Dit maakt dat [gedaagde] in de periode van september 2022 tot en met december 2022 handelde als zaakwaarnemer. In de wet is in artikel 6:200 lid 2 BW bepaald dat een zaakwaarnemer recht heeft op een vergoeding ter hoogte van de prijs die daarvoor normaal gesproken wordt gerekend. [gedaagde] heeft uitgelegd dat zij bij andere klanten een vergoeding van € 169,00 per maand rekent en voor vier maanden komt dit met btw op een bedrag van € 817,96. [gedaagde] had dus recht op vergoeding van dat bedrag en dat maakt dat [eiser] dit bedrag niet onverschuldigd heeft betaald.
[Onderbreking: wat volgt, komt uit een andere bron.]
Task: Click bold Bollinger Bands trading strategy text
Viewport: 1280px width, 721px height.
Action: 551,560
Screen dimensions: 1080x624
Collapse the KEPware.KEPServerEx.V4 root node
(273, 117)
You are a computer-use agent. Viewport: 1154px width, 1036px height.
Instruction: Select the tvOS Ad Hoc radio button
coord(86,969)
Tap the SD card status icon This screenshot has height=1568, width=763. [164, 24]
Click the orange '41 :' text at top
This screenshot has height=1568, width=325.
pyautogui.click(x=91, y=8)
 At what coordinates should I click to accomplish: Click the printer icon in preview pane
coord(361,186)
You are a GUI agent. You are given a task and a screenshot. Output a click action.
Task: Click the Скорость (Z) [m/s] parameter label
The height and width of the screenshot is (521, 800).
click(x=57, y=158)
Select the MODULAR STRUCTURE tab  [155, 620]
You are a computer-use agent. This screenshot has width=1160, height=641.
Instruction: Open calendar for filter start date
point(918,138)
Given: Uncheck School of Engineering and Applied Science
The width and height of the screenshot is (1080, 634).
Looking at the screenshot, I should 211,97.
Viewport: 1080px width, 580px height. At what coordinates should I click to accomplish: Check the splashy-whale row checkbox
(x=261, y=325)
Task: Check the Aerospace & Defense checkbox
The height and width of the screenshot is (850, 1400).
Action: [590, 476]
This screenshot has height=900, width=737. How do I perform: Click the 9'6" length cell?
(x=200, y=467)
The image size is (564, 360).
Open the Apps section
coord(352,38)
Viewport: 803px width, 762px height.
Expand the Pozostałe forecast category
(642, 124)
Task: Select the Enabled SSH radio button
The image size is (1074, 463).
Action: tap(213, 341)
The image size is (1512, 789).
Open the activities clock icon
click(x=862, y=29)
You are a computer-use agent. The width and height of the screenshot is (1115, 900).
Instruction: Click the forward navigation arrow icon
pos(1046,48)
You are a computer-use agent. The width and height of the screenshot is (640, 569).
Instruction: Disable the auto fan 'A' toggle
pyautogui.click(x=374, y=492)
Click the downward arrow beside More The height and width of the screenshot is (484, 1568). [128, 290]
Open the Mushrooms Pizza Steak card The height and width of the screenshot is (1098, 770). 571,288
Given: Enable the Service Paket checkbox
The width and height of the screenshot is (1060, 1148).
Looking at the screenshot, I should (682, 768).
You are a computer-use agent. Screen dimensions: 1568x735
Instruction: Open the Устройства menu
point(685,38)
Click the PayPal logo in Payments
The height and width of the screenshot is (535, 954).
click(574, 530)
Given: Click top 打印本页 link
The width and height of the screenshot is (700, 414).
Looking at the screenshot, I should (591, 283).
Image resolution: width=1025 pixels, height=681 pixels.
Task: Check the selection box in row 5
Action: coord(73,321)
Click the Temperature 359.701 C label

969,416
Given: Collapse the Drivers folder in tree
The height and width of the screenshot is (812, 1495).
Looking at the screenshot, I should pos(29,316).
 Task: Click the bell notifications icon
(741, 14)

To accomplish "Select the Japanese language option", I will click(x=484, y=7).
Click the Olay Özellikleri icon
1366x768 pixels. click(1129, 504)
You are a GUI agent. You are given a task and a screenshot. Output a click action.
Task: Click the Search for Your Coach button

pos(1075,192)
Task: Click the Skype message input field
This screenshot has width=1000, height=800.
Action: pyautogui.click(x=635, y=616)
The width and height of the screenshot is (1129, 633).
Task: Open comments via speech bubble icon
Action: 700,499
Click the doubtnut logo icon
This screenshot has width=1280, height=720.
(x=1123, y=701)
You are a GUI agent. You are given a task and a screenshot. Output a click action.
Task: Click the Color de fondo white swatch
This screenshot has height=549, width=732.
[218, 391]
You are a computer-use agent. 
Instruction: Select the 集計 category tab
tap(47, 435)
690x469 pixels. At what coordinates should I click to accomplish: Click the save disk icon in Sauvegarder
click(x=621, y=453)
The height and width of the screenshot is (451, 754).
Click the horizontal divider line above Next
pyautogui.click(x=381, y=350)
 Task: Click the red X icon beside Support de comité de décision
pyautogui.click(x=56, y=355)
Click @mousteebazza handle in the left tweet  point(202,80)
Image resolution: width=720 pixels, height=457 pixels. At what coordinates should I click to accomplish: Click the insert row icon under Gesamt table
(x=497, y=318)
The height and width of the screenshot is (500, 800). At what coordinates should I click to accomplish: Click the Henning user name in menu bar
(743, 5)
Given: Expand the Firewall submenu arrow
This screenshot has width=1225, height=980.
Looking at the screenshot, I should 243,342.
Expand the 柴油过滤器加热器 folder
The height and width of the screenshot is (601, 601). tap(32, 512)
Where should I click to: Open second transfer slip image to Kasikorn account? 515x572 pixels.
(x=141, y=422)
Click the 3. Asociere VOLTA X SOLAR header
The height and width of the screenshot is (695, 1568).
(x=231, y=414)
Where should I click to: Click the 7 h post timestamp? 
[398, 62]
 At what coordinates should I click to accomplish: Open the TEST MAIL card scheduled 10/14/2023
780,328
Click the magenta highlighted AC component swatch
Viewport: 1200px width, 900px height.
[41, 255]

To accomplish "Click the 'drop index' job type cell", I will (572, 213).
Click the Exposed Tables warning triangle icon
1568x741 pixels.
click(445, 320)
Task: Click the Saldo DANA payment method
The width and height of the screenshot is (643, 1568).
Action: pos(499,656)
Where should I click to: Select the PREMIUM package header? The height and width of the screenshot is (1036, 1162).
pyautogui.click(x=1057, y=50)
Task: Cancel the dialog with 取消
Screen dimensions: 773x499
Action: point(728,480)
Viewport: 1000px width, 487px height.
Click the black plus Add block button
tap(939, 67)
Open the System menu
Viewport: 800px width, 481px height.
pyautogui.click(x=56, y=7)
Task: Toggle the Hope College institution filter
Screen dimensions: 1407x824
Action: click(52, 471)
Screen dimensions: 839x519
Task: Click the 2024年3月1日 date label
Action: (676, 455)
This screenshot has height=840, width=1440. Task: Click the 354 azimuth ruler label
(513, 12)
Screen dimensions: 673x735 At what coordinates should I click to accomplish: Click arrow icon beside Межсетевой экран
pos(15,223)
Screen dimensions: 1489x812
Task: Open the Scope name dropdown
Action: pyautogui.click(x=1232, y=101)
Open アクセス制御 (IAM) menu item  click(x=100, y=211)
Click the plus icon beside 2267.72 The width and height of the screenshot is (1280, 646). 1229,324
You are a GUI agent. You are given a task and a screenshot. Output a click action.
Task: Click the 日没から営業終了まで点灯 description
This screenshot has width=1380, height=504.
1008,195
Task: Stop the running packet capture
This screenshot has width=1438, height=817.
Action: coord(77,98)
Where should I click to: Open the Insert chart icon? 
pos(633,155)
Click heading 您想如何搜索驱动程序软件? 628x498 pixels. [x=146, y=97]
De vordering tot terugbetaling van de stallingskosten wordt dus afgewezen.
[gedaagde] moet de kosten voor vervangend vervoer vergoeden
2.18.
[eiser] was op 8 juli 2022 met de Range Rover onderweg naar Spanje toen de auto in Frankrijk stilviel. Achteraf bleek een kabelbreuk de oorzaak te zijn. Van tevoren heeft [eiser] gevraagd of zij deze reis met de Range Rover zou kunnen maken en [gedaagde] heeft hierop bevestigend geantwoord. [eiser] mocht er dus op rekenen dat zij de reis met de Range Rover kon maken.
2.19.
Die verwachting is niet ingelost en dat maakt dat [gedaagde] op dit punt is tekortgeschoten. De schade die hier het gevolg van is kan (anders dan het defect zelf) niet worden hersteld: ook na reparatie van de kabel blijft staan dat [eiser] haar bestemming niet heeft bereikt. Daarom moet [gedaagde] de kosten vergoeden die [eiser] heeft moeten maken om haar reis met een taxi te vervolgen. Die kosten zijn € 214,70.
[eiser] moet de proceskosten vergoeden
2.20.
[eiser] krijgt in deze procedure grotendeels ongelijk en zij zal daarom de proceskosten van [gedaagde] moeten vergoeden. De proceskosten aan de zijde van [gedaagde] worden vastgesteld op:
- griffierecht
5.737,00
- salaris advocaat
3.858,00
(2,00 punten × € 1.929,00)
- nakosten
178,00
Totaal
9.773,00
2.21.
Als [eiser] de proceskosten niet betaalt binnen veertien dagen nadat [gedaagde] daarom heeft verzocht en [gedaagde] het vonnis door een deurwaarder laat betekenen, moet [eiser] € 92,00 extra betalen plus de kosten van betekening.

3.De beslissing

De rechtbank
3.1.
veroordeelt [gedaagde] om aan [eiser] te betalen een bedrag van € 214,70, te vermeerderen met de wettelijke rente als bedoeld in artikel 6:119 BW over het toegewezen bedrag, met ingang van 11 september 2023, tot de dag van volledige betaling,
3.2.
veroordeelt [eiser] in de proceskosten, aan de zijde van [gedaagde] vastgesteld op € 9.773,00, te vermeerderen met € 92,00 aan salaris advocaat en met de explootkosten als [eiser] niet binnen veertien dagen na aanschrijving aan het vonnis heeft voldaan en er vervolgens betekening van de uitspraak heeft plaatsgevonden,
3.3.
verklaart het vonnis uitvoerbaar bij voorraad,
3.4.
wijst het meer of anders gevorderde af.
Dit vonnis is gewezen door mr. S.T. Könning en in het openbaar uitgesproken op 21 februari 2024.